Prosecutor in CIA leak case seen as incorruptible
By Andrew Stern
Reuters
Monday, October 24, 2005; 8:32 AM
CHICAGO (Reuters) - The U.S. prosecutor at the center of a CIA leak probe focused on the White House has relentlessly pursued politicians, mobsters and suspected terrorists.
Plucked from New York in 2001 to run the Chicago office of the Justice Department, Patrick Fitzgerald, the Brooklyn-born son of Irish immigrants, has a reputation as an incorruptible prosecutor in the mold of Chicago crime-fighter Eliot Ness, who took on Al Capone's criminal empire.

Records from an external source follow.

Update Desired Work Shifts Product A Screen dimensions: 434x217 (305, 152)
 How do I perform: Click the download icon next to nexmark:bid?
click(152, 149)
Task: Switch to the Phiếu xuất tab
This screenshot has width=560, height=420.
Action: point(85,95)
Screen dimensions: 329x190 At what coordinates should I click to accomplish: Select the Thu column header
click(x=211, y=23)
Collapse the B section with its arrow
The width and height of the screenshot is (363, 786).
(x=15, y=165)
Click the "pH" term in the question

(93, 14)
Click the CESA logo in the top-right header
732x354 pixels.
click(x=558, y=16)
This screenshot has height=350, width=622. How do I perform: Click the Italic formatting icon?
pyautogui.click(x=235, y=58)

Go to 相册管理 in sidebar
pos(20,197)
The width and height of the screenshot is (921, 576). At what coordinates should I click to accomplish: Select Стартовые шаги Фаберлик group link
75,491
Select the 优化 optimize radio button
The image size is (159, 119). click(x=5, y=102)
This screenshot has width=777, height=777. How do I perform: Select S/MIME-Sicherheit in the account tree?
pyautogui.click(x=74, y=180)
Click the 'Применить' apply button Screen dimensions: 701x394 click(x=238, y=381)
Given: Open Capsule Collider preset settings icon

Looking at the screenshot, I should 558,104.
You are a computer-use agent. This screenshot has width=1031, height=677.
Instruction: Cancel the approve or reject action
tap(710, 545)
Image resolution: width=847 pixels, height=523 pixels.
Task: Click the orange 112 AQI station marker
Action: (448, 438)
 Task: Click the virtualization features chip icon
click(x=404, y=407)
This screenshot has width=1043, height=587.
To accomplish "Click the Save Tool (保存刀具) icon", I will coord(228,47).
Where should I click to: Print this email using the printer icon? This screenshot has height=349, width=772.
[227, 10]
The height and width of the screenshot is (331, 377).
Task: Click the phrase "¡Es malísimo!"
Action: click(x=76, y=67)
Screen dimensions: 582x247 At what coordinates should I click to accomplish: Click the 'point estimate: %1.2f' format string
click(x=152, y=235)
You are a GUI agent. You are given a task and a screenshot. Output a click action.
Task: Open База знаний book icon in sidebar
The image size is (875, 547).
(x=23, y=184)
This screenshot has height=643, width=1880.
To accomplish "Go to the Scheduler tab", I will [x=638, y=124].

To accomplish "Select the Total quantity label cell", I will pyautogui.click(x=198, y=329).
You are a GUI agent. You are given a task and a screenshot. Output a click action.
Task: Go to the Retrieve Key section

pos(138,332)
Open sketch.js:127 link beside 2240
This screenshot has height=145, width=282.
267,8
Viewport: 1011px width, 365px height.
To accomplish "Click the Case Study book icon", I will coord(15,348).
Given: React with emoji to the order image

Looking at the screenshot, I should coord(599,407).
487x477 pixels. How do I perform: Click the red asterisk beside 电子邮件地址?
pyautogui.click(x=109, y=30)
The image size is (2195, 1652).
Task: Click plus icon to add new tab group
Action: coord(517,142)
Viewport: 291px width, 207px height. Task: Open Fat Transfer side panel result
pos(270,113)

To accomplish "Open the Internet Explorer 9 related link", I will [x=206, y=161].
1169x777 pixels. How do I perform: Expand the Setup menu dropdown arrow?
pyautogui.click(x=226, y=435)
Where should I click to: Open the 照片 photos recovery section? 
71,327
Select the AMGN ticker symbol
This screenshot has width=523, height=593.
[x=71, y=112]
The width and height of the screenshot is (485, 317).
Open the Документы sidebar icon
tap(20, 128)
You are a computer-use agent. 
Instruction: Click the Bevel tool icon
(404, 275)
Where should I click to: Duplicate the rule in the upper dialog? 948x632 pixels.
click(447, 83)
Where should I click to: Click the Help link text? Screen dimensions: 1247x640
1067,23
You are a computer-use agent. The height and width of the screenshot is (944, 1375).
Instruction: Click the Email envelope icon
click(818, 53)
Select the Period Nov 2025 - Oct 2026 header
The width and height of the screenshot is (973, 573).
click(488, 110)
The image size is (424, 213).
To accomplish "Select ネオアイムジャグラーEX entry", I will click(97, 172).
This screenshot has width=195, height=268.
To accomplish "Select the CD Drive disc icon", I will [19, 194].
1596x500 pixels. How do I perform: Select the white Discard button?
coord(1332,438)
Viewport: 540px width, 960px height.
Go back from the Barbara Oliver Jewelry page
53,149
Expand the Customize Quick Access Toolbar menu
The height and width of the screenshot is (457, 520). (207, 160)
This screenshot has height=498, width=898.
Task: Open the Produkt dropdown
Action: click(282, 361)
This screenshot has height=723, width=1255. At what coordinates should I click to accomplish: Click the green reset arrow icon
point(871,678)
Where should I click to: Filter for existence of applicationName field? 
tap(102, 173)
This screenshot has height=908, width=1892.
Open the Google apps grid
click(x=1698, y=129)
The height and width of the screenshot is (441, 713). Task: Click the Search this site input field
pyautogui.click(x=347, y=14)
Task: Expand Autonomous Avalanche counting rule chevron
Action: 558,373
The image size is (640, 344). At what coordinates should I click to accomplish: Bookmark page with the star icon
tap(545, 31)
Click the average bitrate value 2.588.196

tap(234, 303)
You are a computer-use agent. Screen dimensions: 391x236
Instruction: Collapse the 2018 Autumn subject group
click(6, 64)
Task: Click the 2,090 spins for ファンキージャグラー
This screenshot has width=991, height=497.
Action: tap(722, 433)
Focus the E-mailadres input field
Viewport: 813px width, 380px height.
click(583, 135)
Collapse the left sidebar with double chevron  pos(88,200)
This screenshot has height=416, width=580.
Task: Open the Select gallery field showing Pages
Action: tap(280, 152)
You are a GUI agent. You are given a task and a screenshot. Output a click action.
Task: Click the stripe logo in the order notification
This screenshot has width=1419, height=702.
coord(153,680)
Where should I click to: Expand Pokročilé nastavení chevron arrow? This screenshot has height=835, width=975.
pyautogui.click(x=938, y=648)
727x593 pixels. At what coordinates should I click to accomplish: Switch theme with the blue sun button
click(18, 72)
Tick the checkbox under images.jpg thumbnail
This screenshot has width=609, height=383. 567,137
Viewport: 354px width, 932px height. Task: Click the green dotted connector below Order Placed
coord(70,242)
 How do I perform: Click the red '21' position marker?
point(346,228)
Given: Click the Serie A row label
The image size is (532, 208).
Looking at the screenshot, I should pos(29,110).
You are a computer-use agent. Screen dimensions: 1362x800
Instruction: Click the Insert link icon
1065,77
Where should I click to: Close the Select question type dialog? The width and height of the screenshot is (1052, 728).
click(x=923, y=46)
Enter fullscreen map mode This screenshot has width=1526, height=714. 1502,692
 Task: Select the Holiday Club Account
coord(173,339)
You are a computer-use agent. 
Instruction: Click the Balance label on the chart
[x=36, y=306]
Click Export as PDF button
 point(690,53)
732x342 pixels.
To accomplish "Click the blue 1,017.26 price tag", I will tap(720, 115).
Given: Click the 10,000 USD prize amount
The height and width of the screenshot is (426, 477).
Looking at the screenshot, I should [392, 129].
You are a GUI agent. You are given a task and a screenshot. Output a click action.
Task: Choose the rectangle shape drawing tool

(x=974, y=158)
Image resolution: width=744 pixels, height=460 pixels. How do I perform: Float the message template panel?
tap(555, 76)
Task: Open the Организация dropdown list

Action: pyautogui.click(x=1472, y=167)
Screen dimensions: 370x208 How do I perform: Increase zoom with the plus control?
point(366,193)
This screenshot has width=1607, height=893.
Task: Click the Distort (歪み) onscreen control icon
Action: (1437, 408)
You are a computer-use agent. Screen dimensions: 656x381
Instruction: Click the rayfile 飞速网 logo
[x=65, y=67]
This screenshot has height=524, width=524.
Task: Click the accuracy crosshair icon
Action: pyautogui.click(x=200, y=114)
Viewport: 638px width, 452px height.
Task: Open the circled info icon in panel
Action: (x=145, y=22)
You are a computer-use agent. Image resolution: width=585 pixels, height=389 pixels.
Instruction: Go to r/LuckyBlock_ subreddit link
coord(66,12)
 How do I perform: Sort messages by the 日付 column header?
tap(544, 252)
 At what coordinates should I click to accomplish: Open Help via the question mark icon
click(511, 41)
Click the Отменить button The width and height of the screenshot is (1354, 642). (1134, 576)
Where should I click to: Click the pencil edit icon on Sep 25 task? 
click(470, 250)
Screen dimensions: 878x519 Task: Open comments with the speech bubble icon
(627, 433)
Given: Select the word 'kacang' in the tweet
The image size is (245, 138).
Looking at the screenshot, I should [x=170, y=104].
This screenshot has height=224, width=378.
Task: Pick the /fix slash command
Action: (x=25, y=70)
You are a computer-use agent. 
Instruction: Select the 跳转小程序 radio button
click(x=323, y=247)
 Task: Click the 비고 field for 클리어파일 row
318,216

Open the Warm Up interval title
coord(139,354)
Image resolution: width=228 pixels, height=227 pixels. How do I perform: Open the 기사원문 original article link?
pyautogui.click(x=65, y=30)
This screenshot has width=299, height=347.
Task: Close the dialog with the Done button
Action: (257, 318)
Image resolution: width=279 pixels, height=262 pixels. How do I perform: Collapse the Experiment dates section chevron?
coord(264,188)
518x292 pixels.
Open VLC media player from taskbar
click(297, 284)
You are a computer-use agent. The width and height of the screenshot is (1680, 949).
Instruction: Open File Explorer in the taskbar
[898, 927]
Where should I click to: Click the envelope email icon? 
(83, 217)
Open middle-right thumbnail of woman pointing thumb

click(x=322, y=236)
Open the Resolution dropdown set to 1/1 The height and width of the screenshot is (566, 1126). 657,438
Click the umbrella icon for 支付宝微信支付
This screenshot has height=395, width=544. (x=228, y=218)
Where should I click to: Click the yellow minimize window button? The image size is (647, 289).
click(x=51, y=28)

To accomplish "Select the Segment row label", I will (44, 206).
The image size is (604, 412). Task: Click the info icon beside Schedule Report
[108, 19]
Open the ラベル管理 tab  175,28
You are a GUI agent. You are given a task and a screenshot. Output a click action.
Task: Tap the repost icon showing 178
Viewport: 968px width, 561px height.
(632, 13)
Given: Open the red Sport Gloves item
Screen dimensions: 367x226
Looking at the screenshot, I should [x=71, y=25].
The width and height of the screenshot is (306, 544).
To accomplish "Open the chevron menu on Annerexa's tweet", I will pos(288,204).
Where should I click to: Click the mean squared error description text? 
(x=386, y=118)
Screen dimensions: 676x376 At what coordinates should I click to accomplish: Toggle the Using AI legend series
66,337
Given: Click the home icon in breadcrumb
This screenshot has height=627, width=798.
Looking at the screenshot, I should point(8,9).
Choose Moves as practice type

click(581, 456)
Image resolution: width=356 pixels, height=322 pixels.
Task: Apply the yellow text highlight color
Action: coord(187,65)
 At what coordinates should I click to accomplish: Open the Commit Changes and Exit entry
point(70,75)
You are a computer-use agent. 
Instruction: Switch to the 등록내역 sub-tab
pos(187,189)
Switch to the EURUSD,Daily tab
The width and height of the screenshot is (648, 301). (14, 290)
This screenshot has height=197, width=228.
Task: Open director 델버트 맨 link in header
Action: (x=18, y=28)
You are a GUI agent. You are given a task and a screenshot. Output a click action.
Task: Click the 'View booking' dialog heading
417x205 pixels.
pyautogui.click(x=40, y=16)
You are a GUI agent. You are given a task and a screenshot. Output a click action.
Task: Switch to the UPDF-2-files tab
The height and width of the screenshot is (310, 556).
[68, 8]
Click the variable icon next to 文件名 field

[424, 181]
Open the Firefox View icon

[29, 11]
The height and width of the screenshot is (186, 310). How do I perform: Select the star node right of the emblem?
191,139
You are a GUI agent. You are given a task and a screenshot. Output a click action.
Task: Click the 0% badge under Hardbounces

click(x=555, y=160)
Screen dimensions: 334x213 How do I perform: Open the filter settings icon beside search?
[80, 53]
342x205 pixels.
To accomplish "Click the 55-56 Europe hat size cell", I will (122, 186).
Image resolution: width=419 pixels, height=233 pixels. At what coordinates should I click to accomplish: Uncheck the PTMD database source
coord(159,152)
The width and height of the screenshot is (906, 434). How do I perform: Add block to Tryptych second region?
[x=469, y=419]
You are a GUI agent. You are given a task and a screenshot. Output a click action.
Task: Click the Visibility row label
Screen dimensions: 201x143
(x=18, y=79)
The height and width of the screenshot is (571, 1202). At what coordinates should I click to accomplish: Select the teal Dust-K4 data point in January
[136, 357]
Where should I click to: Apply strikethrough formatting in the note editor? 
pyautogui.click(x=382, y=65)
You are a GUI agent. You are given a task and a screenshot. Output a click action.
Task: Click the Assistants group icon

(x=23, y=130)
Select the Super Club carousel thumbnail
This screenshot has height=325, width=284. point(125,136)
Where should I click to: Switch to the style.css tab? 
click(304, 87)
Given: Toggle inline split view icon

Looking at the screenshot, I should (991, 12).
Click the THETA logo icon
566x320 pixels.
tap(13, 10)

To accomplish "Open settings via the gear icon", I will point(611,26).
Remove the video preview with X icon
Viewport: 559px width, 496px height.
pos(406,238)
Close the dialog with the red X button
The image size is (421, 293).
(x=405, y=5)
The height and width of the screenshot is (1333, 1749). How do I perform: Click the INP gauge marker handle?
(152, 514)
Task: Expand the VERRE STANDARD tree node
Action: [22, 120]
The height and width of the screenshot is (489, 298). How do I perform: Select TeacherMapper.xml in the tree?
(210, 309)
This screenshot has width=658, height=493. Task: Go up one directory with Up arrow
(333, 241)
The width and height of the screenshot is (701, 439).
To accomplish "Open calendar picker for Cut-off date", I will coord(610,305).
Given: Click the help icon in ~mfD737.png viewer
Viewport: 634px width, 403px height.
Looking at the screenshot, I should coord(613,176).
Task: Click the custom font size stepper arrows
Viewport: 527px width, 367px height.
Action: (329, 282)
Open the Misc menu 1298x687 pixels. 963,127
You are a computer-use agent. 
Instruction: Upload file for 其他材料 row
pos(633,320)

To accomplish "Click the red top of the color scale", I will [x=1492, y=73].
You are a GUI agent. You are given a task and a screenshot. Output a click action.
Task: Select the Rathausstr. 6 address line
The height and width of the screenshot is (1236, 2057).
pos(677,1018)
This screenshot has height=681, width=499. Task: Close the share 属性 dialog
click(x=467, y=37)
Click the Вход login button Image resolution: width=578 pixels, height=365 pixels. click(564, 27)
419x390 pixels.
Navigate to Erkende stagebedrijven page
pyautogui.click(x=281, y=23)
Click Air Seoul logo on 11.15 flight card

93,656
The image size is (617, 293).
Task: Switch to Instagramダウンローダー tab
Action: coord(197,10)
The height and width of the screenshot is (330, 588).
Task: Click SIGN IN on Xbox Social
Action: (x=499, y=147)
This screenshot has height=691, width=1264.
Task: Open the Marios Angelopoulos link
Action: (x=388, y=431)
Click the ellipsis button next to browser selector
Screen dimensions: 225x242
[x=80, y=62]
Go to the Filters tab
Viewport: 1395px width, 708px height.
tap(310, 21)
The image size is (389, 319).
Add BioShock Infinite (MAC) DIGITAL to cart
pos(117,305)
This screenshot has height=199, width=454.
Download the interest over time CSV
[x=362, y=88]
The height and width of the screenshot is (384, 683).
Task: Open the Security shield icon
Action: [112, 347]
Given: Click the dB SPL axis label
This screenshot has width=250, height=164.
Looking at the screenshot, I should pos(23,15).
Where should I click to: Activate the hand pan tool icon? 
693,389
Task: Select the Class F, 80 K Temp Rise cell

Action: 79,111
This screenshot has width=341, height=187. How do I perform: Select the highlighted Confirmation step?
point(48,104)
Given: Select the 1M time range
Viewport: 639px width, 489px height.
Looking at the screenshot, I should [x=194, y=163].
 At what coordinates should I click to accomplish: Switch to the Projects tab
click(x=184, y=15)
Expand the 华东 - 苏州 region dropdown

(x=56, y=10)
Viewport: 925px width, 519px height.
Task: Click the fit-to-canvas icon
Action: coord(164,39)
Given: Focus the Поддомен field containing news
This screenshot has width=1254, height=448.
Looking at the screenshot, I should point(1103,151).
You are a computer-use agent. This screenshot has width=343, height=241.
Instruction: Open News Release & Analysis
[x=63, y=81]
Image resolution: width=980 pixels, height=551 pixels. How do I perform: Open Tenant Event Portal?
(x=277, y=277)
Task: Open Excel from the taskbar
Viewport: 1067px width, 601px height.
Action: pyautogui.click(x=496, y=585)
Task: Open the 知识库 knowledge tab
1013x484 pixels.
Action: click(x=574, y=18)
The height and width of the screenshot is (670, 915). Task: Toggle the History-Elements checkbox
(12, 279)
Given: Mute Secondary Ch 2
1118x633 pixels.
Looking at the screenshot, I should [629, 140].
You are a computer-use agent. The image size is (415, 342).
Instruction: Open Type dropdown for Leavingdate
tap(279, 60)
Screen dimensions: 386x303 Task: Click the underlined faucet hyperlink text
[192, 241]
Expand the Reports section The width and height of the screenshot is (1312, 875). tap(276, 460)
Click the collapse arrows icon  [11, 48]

Fitzgerald has won convictions of the 1993 bombers of New York's World Trade Center and members of the Gambino crime family, and he secured an indictment of al Qaeda leader Osama bin Laden, whom Fitzgerald has said he would like to try some day.
Fitzgerald was chosen in 2003 to investigate the outing of CIA operative Valerie Plame to syndicated columnist Robert Novak after her diplomat husband, Joseph Wilson, criticized the Iraq war. The probe has led to interviews with President George W. Bush and Vice President Dick Cheney and four sessions of grand jury testimony by Bush political guru Karl Rove.
Lawyers and other sources involved in the case said on Sunday that Fitzgerald appeared to be laying the groundwork for indictments in the case this week, including possible charges of perjury and obstruction of justice.